* **Work to do**
Reproduce the entries below verbatim, starting at the line containing "Identify the location of Personvern." and ending with the last line of the entries.

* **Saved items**
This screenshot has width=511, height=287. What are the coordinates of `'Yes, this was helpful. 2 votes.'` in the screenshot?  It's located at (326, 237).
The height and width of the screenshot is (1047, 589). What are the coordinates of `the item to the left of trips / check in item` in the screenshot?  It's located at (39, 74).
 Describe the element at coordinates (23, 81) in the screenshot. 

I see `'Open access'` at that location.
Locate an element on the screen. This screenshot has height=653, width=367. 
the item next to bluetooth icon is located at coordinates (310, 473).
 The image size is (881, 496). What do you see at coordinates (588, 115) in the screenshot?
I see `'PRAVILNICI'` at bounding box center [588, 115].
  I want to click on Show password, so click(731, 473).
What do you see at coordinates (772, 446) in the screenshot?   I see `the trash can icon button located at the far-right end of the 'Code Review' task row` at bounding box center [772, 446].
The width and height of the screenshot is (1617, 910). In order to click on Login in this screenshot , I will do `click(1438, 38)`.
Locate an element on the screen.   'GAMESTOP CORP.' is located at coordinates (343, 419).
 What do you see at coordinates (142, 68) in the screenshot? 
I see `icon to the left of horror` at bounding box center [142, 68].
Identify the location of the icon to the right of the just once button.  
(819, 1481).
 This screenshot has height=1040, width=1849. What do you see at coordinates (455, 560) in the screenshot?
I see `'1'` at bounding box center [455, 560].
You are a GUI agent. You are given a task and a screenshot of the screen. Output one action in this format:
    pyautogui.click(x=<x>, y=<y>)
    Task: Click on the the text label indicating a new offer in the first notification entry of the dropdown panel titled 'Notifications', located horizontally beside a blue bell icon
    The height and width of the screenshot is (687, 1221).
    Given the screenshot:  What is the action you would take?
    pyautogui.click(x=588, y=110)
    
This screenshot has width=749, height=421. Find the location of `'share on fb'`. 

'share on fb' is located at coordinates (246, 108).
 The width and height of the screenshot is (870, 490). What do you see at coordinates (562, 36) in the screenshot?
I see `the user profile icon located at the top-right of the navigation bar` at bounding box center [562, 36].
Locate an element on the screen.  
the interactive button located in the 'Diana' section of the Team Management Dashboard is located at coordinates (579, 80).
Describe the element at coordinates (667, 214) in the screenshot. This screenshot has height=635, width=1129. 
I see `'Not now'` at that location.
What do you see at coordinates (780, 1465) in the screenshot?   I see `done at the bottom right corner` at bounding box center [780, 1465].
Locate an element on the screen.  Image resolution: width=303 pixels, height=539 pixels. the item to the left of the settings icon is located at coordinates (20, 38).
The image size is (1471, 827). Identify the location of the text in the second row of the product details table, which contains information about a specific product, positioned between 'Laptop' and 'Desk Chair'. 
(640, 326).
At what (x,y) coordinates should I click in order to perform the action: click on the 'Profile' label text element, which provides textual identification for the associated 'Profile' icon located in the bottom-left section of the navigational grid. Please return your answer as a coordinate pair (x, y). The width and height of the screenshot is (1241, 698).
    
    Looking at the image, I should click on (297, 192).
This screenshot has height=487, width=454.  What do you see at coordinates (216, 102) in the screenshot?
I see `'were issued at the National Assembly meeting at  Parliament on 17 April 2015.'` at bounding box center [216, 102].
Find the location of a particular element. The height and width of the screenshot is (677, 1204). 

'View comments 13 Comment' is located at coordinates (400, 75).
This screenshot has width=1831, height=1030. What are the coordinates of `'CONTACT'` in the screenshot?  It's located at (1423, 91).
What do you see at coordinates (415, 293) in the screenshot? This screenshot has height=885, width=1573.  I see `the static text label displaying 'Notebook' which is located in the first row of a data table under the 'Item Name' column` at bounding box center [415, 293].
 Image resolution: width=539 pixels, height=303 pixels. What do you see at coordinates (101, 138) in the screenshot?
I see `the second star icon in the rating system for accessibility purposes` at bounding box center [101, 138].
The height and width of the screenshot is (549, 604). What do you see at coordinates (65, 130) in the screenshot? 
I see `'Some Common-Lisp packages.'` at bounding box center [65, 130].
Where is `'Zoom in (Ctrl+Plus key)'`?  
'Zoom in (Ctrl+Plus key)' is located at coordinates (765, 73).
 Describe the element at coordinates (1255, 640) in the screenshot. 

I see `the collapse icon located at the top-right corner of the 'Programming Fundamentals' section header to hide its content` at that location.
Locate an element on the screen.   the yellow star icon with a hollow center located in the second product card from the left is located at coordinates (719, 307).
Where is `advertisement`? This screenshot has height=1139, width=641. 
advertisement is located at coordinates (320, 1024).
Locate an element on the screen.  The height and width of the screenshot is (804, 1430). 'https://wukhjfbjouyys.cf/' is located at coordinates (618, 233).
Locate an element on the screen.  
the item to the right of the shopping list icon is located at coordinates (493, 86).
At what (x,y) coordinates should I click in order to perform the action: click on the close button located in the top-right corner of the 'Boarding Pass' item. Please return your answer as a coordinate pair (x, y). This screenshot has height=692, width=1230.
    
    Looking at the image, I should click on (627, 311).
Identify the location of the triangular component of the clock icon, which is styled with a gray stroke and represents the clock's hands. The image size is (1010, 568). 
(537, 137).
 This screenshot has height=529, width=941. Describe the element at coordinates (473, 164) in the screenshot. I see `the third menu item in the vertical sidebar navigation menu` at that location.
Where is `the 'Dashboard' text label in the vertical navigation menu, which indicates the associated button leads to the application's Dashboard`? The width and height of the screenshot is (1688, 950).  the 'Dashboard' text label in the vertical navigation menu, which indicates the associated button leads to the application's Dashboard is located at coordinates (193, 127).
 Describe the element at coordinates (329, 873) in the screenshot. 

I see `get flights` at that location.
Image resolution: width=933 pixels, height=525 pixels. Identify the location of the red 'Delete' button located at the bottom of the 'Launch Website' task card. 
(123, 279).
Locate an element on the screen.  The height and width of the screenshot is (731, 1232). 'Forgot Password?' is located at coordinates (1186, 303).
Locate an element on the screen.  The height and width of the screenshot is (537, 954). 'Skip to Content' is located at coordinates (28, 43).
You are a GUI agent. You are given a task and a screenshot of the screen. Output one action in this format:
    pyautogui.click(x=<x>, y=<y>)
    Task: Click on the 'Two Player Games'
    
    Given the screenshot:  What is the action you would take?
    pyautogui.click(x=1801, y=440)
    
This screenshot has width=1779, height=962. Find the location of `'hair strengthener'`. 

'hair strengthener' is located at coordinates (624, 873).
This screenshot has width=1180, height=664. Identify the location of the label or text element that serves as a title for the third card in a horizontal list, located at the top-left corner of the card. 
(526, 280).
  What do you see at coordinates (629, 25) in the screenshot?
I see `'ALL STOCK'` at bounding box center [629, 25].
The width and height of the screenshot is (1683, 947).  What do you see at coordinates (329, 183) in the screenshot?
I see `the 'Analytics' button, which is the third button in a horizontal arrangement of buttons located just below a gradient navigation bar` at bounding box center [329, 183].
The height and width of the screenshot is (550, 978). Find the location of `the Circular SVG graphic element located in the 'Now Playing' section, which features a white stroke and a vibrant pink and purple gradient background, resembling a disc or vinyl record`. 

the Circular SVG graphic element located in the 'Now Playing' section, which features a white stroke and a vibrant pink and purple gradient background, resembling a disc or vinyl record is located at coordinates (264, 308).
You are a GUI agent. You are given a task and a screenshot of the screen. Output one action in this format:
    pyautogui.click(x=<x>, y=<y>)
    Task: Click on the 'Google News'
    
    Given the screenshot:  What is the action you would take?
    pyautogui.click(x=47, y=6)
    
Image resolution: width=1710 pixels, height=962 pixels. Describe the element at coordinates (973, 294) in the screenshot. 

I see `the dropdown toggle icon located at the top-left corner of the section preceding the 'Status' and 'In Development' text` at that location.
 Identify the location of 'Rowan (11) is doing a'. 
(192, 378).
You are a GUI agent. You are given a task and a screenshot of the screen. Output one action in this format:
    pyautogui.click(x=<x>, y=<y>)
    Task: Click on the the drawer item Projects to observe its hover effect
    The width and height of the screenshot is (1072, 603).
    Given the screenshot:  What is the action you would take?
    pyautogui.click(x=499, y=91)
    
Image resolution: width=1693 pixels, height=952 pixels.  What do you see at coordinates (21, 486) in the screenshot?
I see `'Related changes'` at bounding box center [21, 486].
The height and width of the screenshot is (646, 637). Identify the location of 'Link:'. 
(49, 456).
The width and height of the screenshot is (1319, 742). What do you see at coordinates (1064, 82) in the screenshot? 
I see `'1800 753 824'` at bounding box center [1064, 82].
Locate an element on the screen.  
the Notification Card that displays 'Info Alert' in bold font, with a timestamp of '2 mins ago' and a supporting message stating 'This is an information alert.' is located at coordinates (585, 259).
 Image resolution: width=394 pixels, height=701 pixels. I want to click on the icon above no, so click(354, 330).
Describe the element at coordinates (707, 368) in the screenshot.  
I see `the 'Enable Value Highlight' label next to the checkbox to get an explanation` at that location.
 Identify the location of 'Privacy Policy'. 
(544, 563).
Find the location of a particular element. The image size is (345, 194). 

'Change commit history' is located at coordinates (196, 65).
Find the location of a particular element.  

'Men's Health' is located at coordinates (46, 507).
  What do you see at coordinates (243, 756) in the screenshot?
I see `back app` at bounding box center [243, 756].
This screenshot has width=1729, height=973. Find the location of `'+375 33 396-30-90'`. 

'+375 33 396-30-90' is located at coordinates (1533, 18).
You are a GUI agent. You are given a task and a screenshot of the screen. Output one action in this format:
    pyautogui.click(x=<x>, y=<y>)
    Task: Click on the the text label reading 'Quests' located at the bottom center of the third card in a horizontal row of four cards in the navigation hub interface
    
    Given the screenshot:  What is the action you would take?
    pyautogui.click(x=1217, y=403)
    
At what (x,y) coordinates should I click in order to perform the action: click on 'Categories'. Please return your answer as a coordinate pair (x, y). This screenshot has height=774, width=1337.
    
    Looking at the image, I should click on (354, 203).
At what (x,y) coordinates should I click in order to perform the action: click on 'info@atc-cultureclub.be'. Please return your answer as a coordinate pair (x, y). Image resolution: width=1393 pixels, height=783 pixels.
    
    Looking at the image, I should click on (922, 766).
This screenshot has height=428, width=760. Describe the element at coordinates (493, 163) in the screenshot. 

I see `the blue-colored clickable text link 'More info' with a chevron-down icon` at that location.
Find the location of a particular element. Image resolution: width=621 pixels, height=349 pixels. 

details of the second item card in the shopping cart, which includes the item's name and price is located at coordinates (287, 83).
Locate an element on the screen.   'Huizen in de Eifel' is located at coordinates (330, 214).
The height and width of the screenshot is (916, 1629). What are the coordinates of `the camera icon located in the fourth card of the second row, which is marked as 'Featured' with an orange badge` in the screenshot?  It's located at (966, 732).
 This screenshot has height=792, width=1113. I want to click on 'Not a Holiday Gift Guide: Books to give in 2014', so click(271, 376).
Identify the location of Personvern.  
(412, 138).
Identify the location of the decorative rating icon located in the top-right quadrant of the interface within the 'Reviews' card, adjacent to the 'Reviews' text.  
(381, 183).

* **Result**
Identify the location of Personvern.  
(412, 138).
Identify the location of the decorative rating icon located in the top-right quadrant of the interface within the 'Reviews' card, adjacent to the 'Reviews' text.  
(381, 183).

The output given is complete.